Il problema è che si tratta di un esempio risalente a più di 70 anni fa, mentre gli episodi inflazionistici più recenti sono generalmente sfociati in una recessione o in un rallentamento a metà ciclo. Stavolta la Federal Reserve potrebbe essere in grado di progettare un atterraggio più morbido per l’economia, anche se negli ultimi 70 anni le autorità politiche e monetaria che hanno tentato questa strada hanno più spesso fallito di quanto abbiano avuto successo. La documentazione storica suggerisce che il percorso politico richiesto per riuscire a ottenere un atterraggio morbido è molto stretto.
Ma cosa potrebbe fare la Fed a questo punto? “Innanzitutto – spiega Cesarano – la Fed dovrebbe modulare meglio la combinazione dei rialzi tassi e dei tagli di bilancio“. Attualmente il bilancio della Fed è arrivato quasi a 9.000 miliardi di dollari, di cui 5.800 miliardi sono acquisti di titoli di Stato, o Treasury, e circa 2.600 miliardi acquisti di Mbs, o mortgage-backed securities, cioè di titoli che hanno come sottostanti i mutui. “In primo luogo la Fed non deve esagerare nel taglio del bilancio e concentrarsi di più sul taglio degli Mbs che dei Treasury, cioè puntare sul taglio di quei titoli che più impattano sull’inflazione.

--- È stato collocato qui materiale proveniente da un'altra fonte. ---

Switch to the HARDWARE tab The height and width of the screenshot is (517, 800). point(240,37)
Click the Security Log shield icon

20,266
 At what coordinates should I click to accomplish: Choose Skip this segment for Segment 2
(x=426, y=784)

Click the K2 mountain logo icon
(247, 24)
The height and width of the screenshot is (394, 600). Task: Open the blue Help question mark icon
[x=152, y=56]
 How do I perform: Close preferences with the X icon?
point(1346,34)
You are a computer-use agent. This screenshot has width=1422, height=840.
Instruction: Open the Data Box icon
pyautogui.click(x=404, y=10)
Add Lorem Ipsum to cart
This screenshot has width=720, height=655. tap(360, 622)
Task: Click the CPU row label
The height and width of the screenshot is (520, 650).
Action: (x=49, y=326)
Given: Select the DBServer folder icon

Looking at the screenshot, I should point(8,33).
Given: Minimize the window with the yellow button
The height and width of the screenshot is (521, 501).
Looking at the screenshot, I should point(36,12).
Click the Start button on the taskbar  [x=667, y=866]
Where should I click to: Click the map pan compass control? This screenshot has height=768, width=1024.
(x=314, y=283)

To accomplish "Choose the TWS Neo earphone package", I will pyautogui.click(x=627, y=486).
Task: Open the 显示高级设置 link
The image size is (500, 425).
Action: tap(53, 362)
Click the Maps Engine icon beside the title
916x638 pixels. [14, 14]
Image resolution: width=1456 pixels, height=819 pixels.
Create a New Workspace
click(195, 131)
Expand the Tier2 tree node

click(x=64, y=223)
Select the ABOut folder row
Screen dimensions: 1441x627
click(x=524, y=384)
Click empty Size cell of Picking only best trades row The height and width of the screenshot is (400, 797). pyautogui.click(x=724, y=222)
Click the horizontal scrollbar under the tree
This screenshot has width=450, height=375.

E questo deve farlo perchè altrimenti corre il rischio di far salire troppo i tassi a lungo termine, creando un effetto recessivo. Il mercato obbligazionario è già surriscaldato e non c’è bisogno di mettere altra benzina”.
L’altra azione importante che la Fed deve fare è “non implementare tutti i rialzi dei tassi che ha messo in cantiere, o diradarli di più nel tempo.
Insomma, deve stare più ferma e dev’essere più selettiva, non può pensare di fare un rialzo dei tassi a ogni riunione di qui alla fine dell’anno, deve dare più tempo ai mercati di assorbirli. Se la Fed pensa di fare tutto e subito: rialzi dei tassi e riduzione del bilancio, la curva si appiattirà mandando l’economia in recessione”.
Inoltre, conclude Cesarano, la Fed deve oliare meglio il sistema iniettando più liquidità. Quello che decide di togliere dal mercato deve sostituirlo, immettendo dei ripo, ovvero dei prestiti a termine. In altri termini, quello che non la Fed non comprerà più lo dovranno prendere le banche e la Fed dovrà prenderli in prestito”.